Alla fine anche a sinistra si sono stufati della sinistra. Quantomeno della sua propaggine più caricaturale. Era inevitabile, prima o poi doveva succedere. Ieri lo ha confermato Nicola Zingaretti, uno che bazzica quegli ambienti da una vita, e quindi ha i titoli per parlare e demolire la sua casa d'origine, non prima però di aver squadernato una serie di luoghi comuni: «Dobbiamo essere intransigenti fra i due opposti estremismi: il conservatorismo, che non cambia la condizione di vita delle persone e dà ai populismi e ai fascismi la bandiera per rappresentare ingiustamente certi valori. Così come non serve il fighettismo che usurpa in Italia la parola riformismo».

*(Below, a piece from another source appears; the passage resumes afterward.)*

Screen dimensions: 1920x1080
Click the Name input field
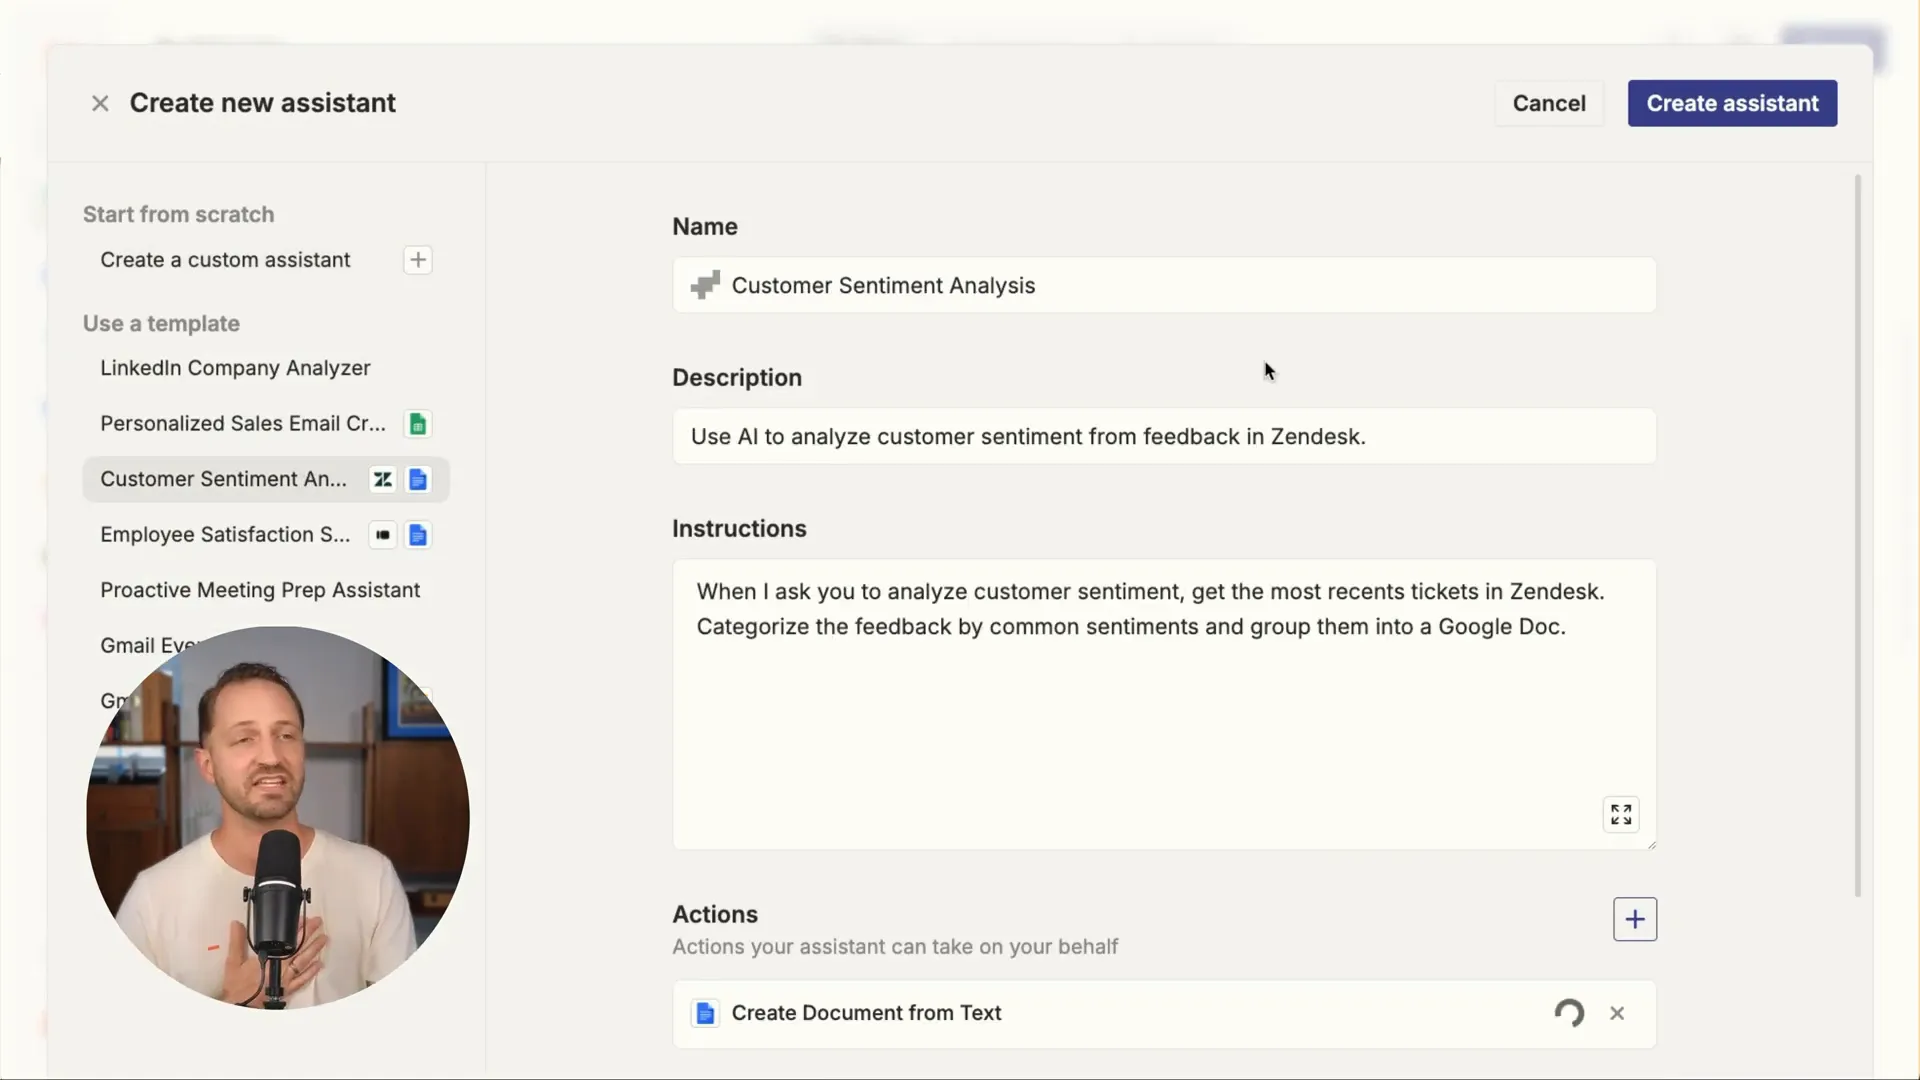coord(1164,285)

Dunque, potremmo discettare a lungo sul valore e l'importanza del conservatorismo, sul fatto che ormai è più facile trovare un panda nel centro di Milano che un populista in circolazione e che il fascismo - eccezion fatta per il metaverso in cui vivono gli antifascisti militanti, che di qualcosa devono pur campare - è morto e sepolto da più di un settantennio. Ma questo è il solito arsenale spuntato della sinistra, niente di nuovo sotto il sole.

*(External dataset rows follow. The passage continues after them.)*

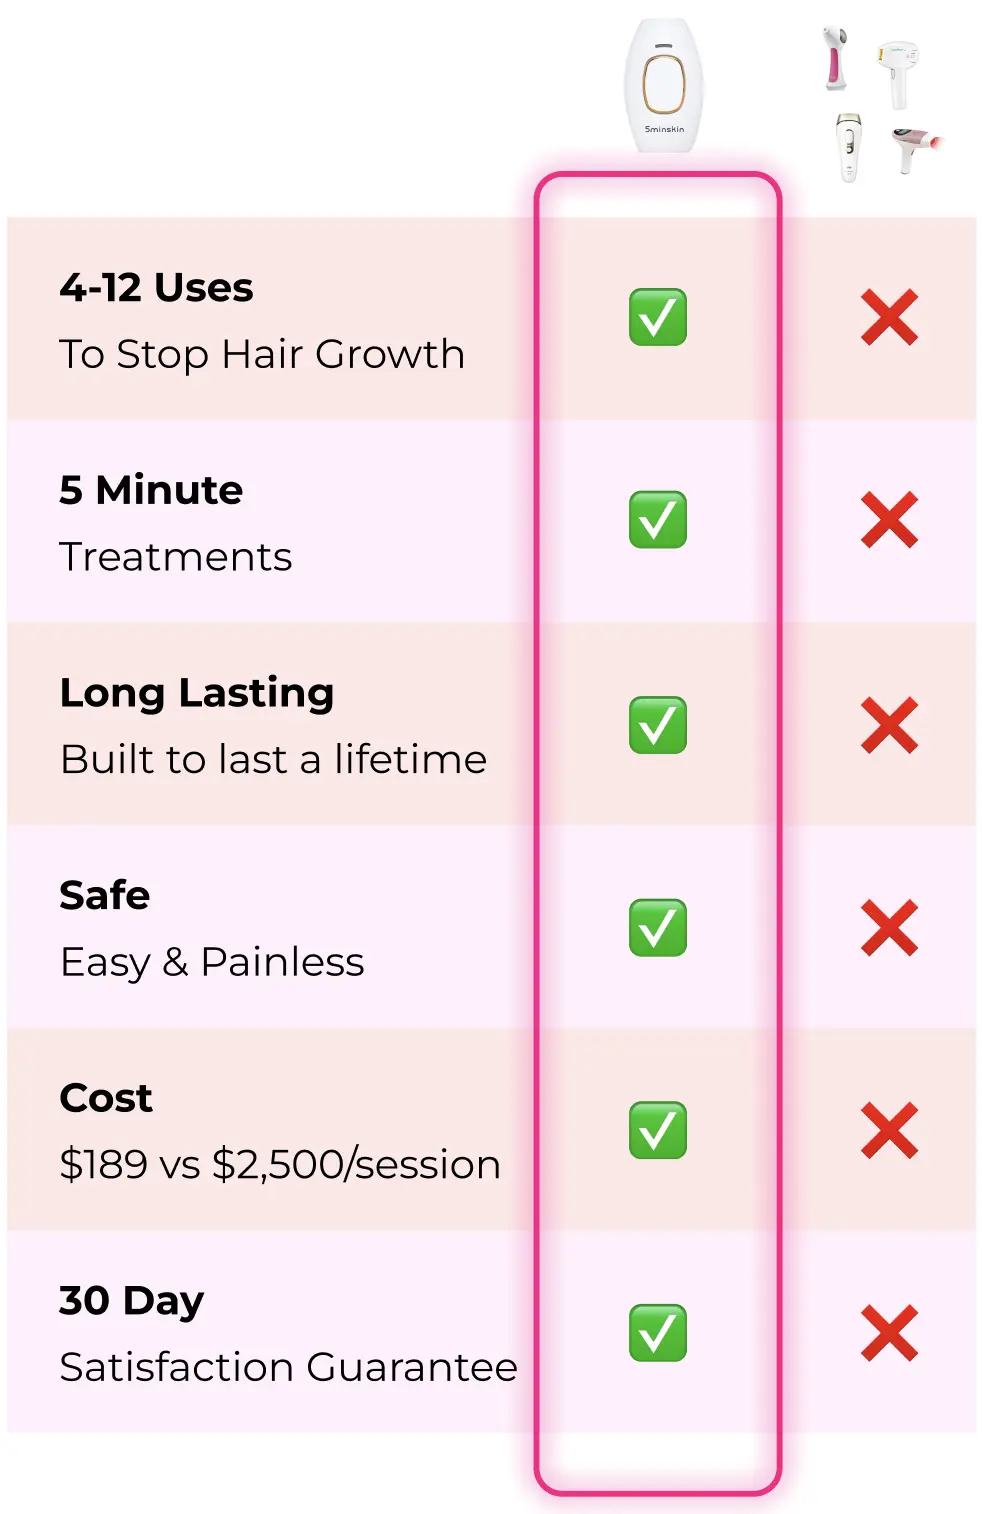Select red X in the Cost row
Viewport: 982px width, 1514px height.
click(x=889, y=1130)
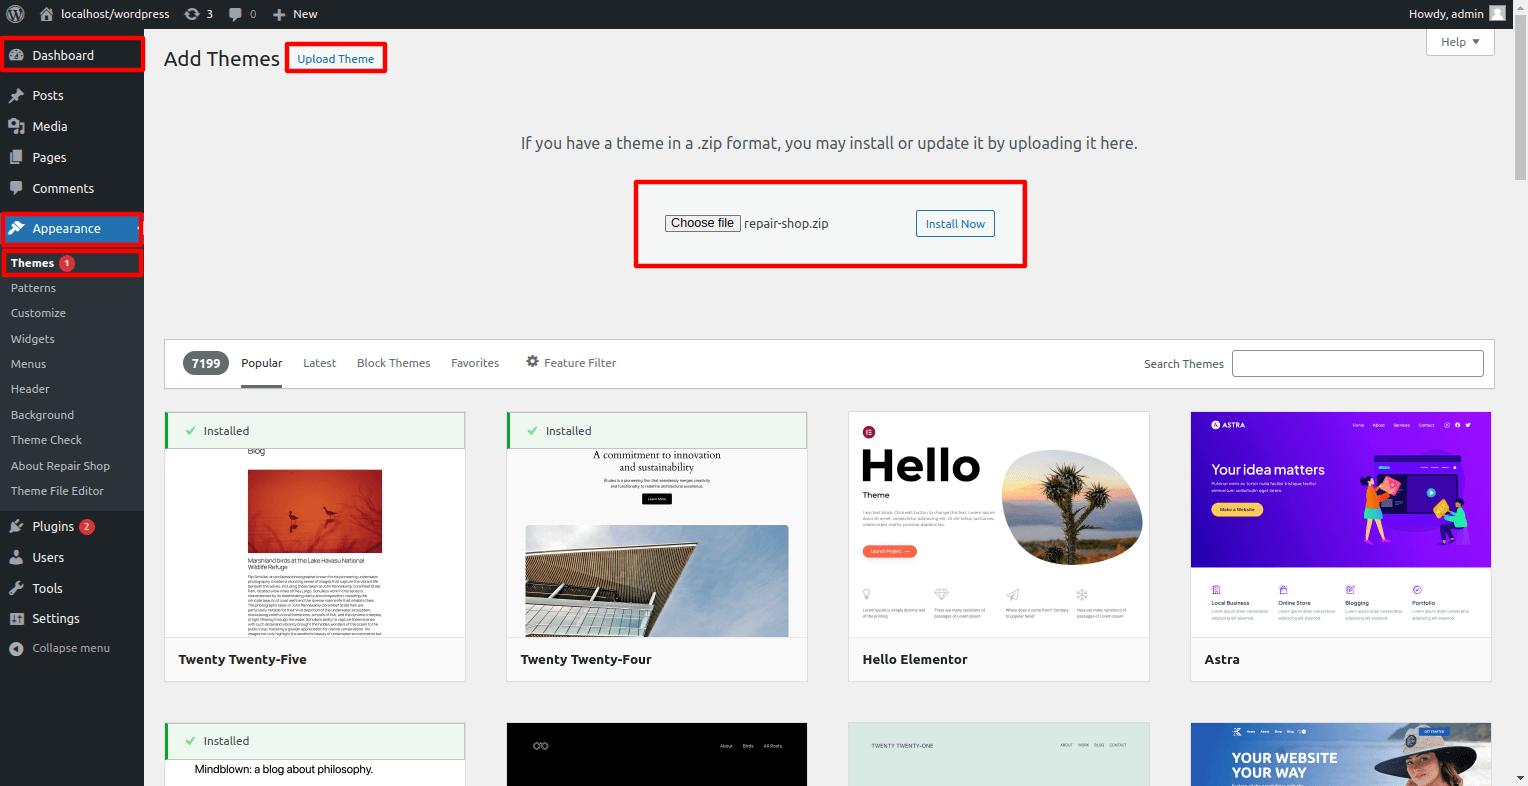The image size is (1528, 786).
Task: Open the New content dropdown
Action: pyautogui.click(x=295, y=14)
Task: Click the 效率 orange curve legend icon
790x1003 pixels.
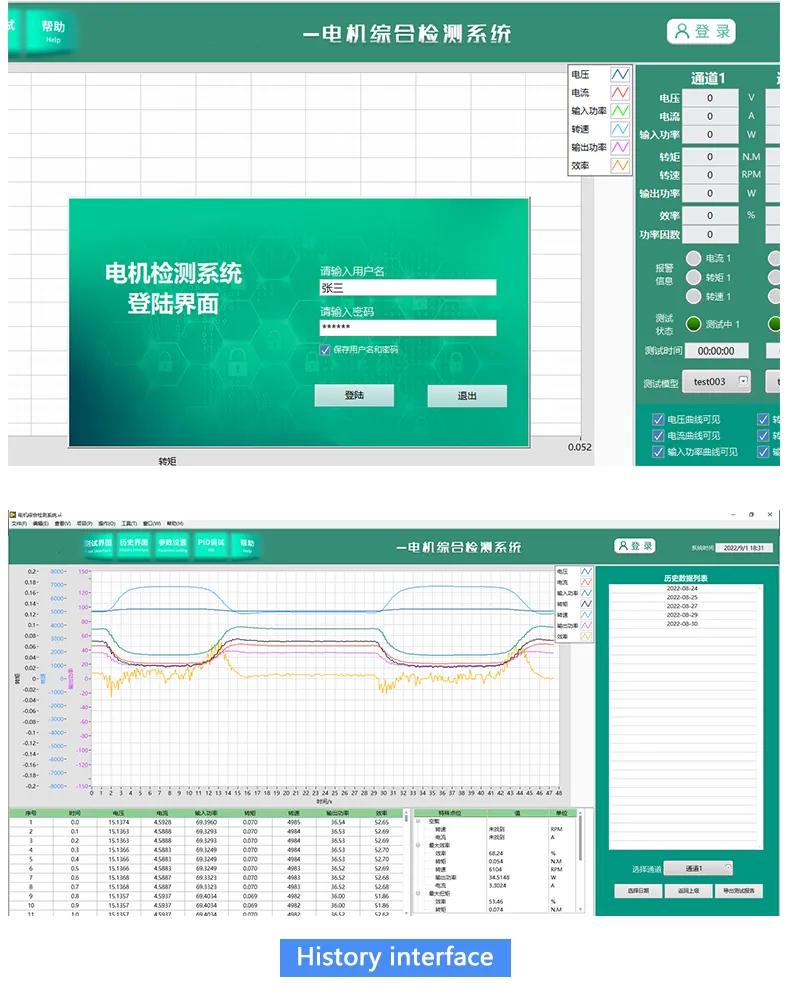Action: pyautogui.click(x=620, y=166)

La vera svolta, la novità, è l'autodenuncia di «fighettismo». Che poi è quell'insopportabile complesso di superiorità che trasforma una certa sinistra italiana in una élite che in confronto Bilderberg è una bocciofila. La convinzione - tanto profonda quanto infondata - di essere depositari di un primato morale che permette di guardare tutti dall'alto verso il basso. Ed è questo il vero problema della sinistra italiana: aver ucciso nella culla il riformismo e contrapporre al pensiero forte conservatore e liberale un non pensiero come il «fighettismo», che è solo una posa, un atteggiamento, una forma senza una sostanza. E, non a caso, il presidente della Regione Lazio si autodenuncia a una kermesse organizzata da Sinistra civica Ecologista, dalla quale lancia un nuovo «campo largo»: la «rete rosso verde Alternativa comune».
Ed è subito un capolavoro involontario, perché questa nuova creatura, in bilico tra l'ecologismo gretino e quel che resta della sinistra post sessantottina, capitolina e molto salottiera, è la maiuscola rappresentazione del «fighettismo» stesso. E più che un campo largo, rischia di essere l'ennesimo vicolo stretto. Dal fighettismo allo sfighettismo il passo è brevissimo.